### TASK DETAILS
Copy out, from the entries below, each line that holds the string "agent".

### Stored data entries
——

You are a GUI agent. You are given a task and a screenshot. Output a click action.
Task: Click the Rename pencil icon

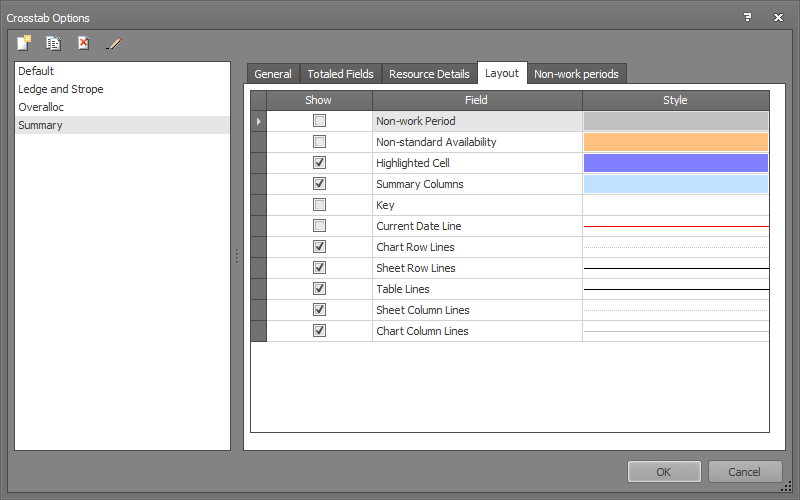click(114, 43)
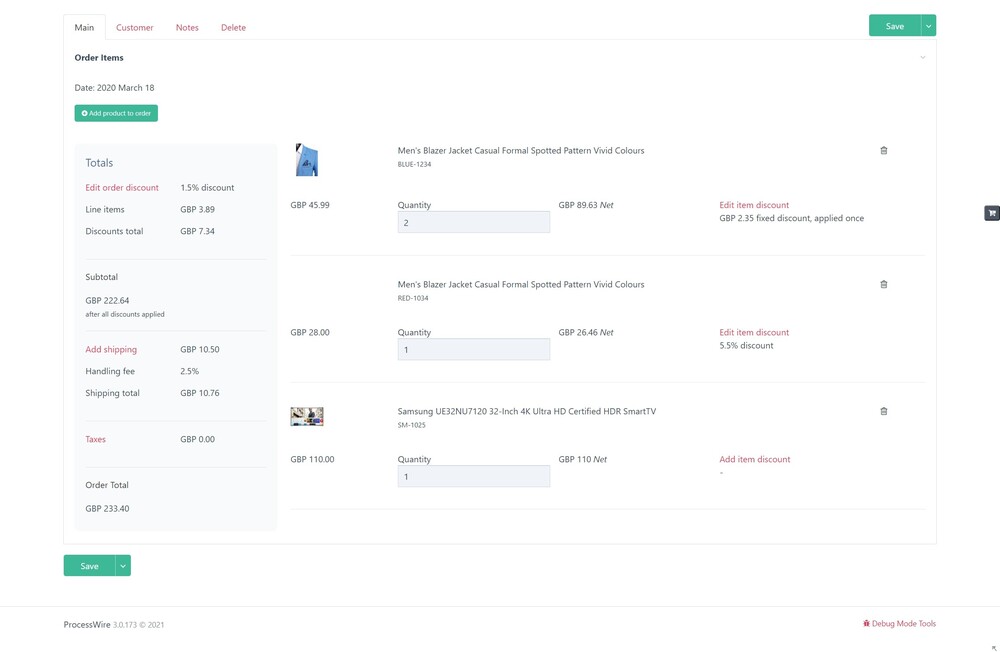Open the Notes tab
This screenshot has width=1000, height=652.
(x=187, y=28)
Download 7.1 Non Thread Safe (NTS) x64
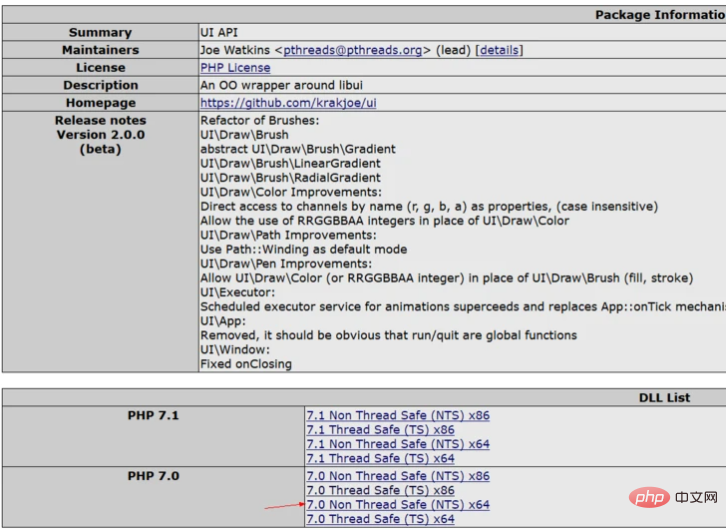This screenshot has width=728, height=530. (x=398, y=444)
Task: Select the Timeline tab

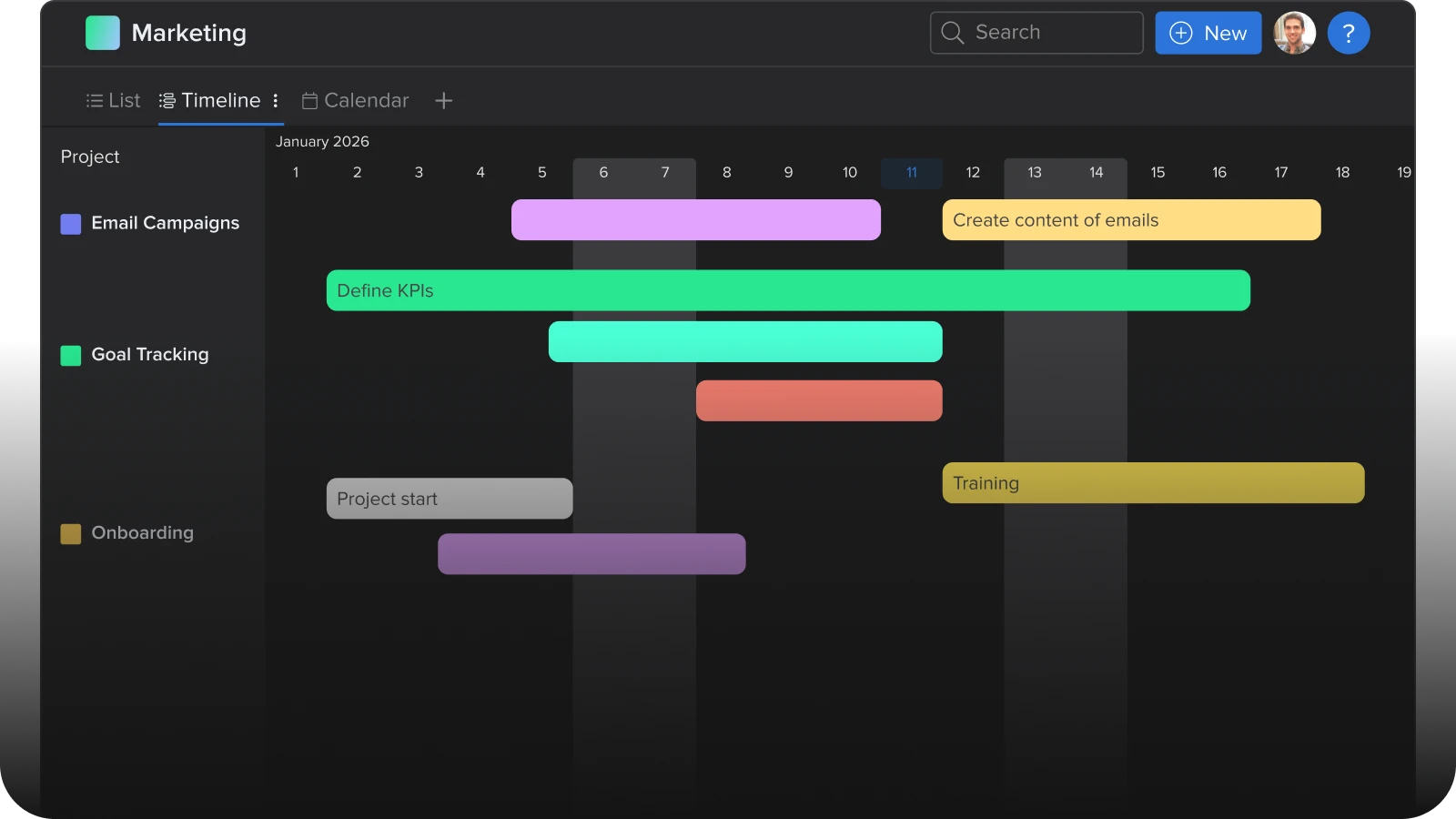Action: pos(211,101)
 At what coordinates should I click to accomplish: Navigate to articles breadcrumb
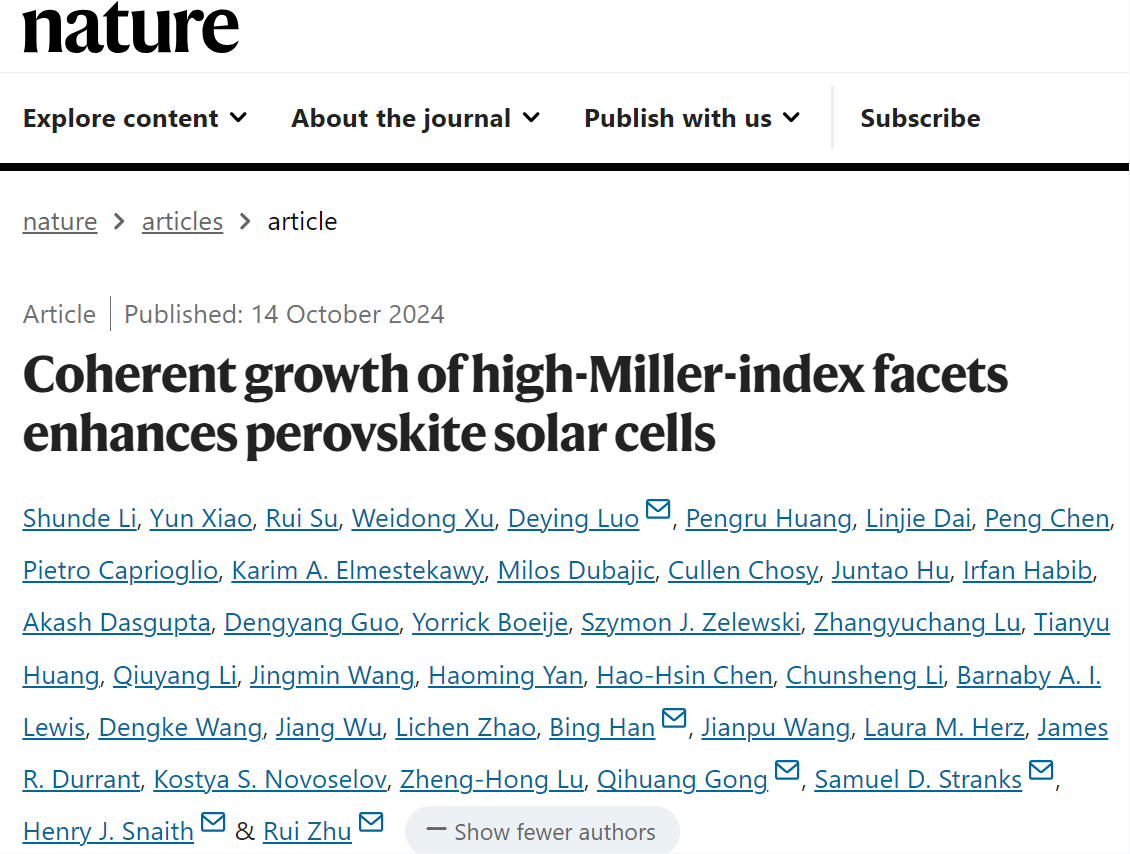click(182, 221)
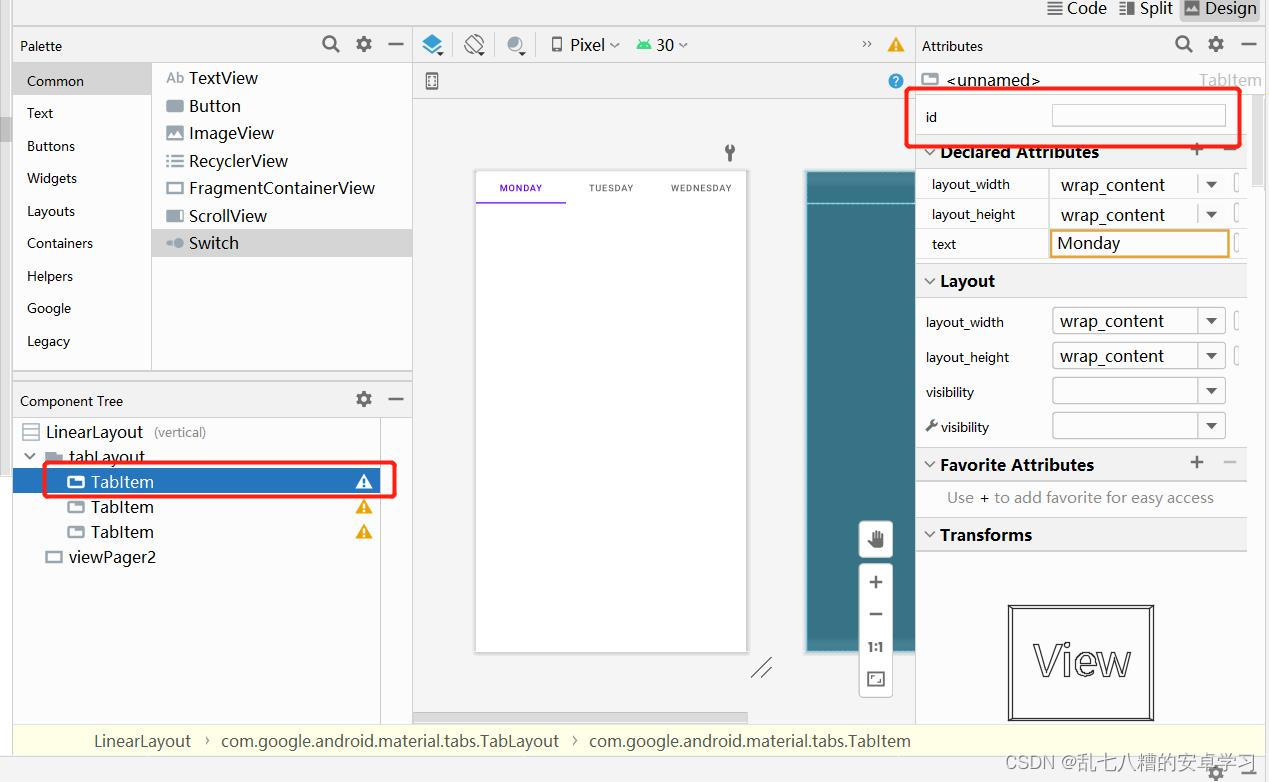
Task: Click the id input field
Action: tap(1138, 114)
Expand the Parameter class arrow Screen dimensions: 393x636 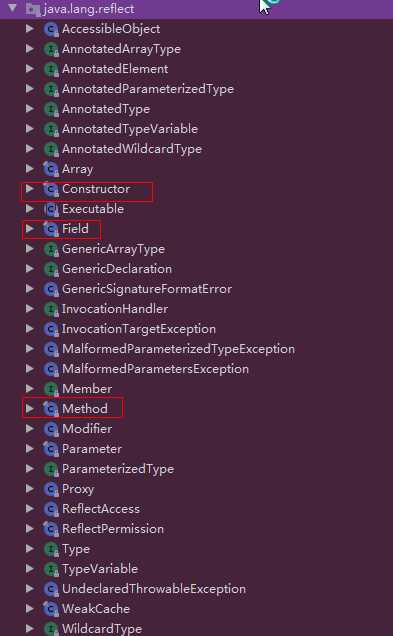point(30,449)
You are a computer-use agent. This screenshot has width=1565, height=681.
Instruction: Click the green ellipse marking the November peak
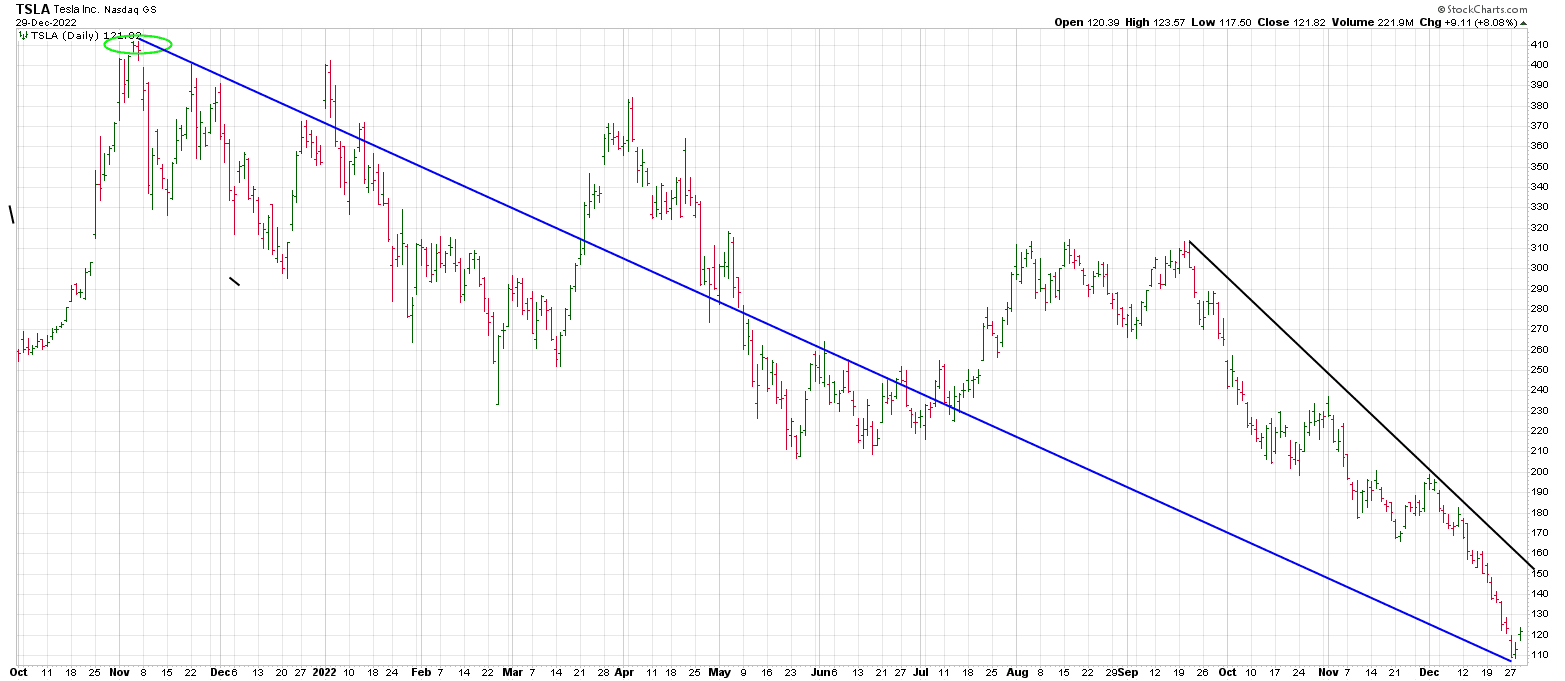click(138, 44)
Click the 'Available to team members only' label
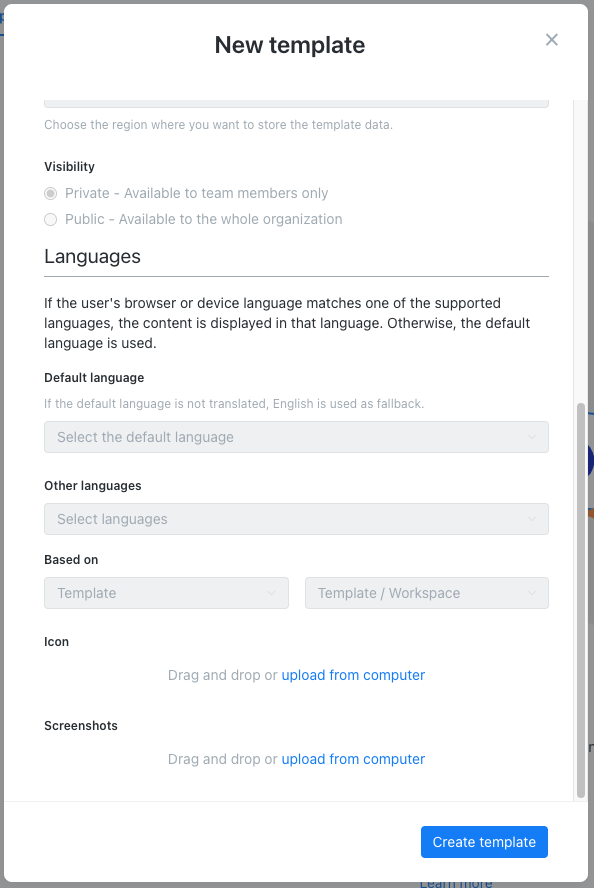 point(226,193)
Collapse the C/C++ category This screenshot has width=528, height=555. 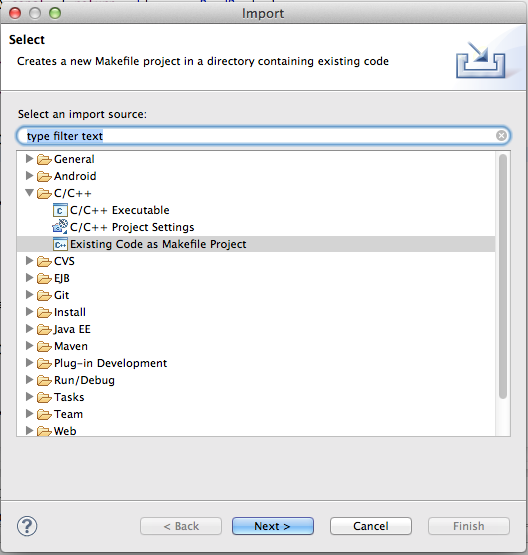tap(30, 193)
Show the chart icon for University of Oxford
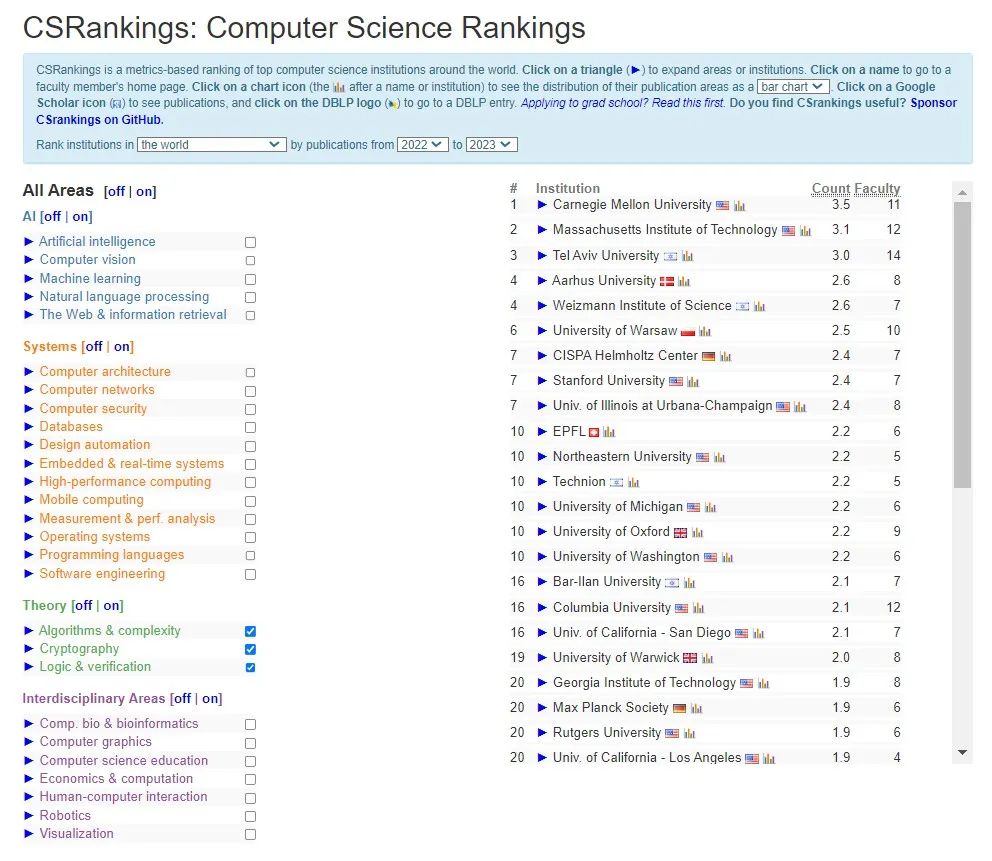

——

### SOLUTION FOR THIS TASK
You are a GUI agent. You are given a task and a screenshot. Output a click action.
You are a computer-use agent. This screenshot has width=1565, height=681.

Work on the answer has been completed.